| WHAT TO WORK ON |
A. Decide whether each statement below agrees with the text on ways to offer support, answering yes or no and quoting the words of the text that settle it: (i) a good active listener asks open-ended questions; (ii) the text advises assuming what would help someone who is struggling; (iii) when a friend describes a breakup, you should mention a harder divorce of your own.
B. In the text on ways to offer support, transcribe the passage that opens with the words containing "2. Ask what" and closes with "at the store.".

***** TEXT EXTRACT *****

Here are seven ways you can support people who are struggling, from Mental Health America's Mental Health Month #Tools2Thrive campaign.

7 Ways to Offer Support

1. Practice active listening

Active listening is different than just hearing what a person has to say. A good active listener puts everything aside and gives their complete attention to the person who is talking; asks open-ended questions to get more details about the topic that is being discussed (for example, “And how did that make you feel?”) and takes moments throughout the conversation to summarize what they’ve been told and make sure they are understanding clearly.

2. Ask what you can do

It can be tempting to assume what would be helpful to someone who is struggling, but it’s always better to ask them what they need from you. If you ask and get a response like, “nothing, I’m fine,” off­er up a few suggestions for things you would be willing to do (without being pushy). For instance, you could off­er to come sit with them and watch a movie, cook them a meal, or pick up a few things for them at the store.

3. Don’t compare

If a friend or loved one is going through a tough situation and they come to you for support, you might feel tempted to tell them about something that happened to you and how you were able to get through it. It’s OK to share about similar experiences, but be careful not to compare because it can make someone feel like their pain isn’t valid. For instance, if they are telling you about a breakup, don’t mention how you had a much harder divorce. Focus on what you did to cope with feelings of loss or loneliness.

***** SOURCE DATA *****

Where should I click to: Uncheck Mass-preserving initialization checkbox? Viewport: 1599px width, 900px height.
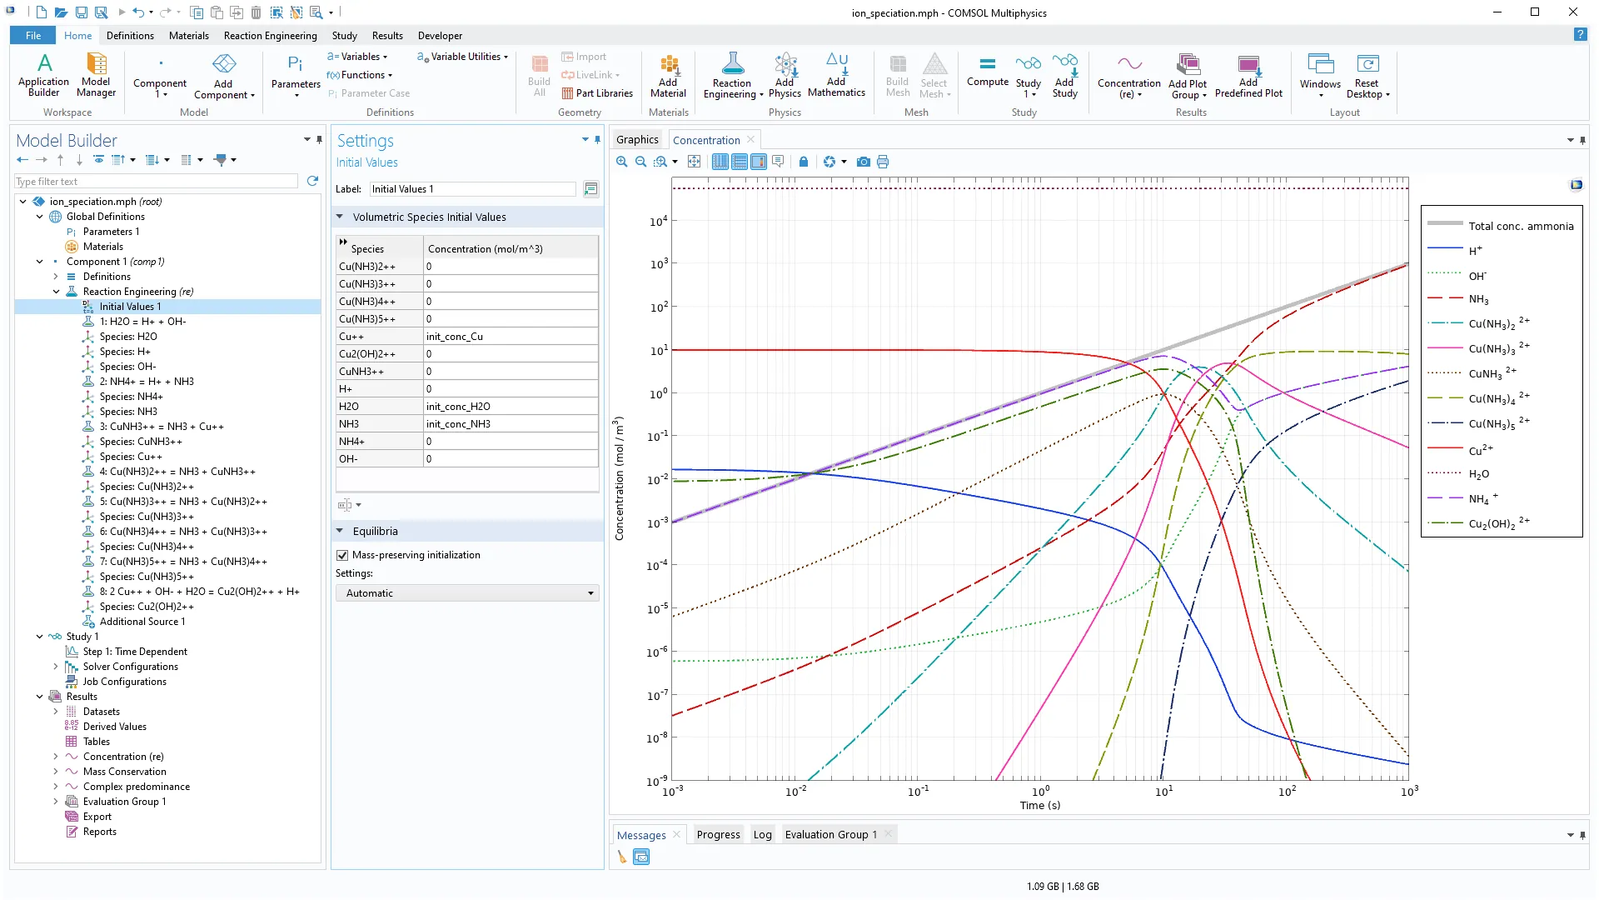[x=342, y=555]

*****

| THE ANSWERS |
A.
(i) Yes: "asks open-ended questions to get more details about the topic that is being discussed"
(ii) No: "it’s always better to ask them what they need from you"
(iii) No: "don’t mention how you had a much harder divorce."

B.
2. Ask what you can do

It can be tempting to assume what would be helpful to someone who is struggling, but it’s always better to ask them what they need from you. If you ask and get a response like, “nothing, I’m fine,” off­er up a few suggestions for things you would be willing to do (without being pushy). For instance, you could off­er to come sit with them and watch a movie, cook them a meal, or pick up a few things for them at the store.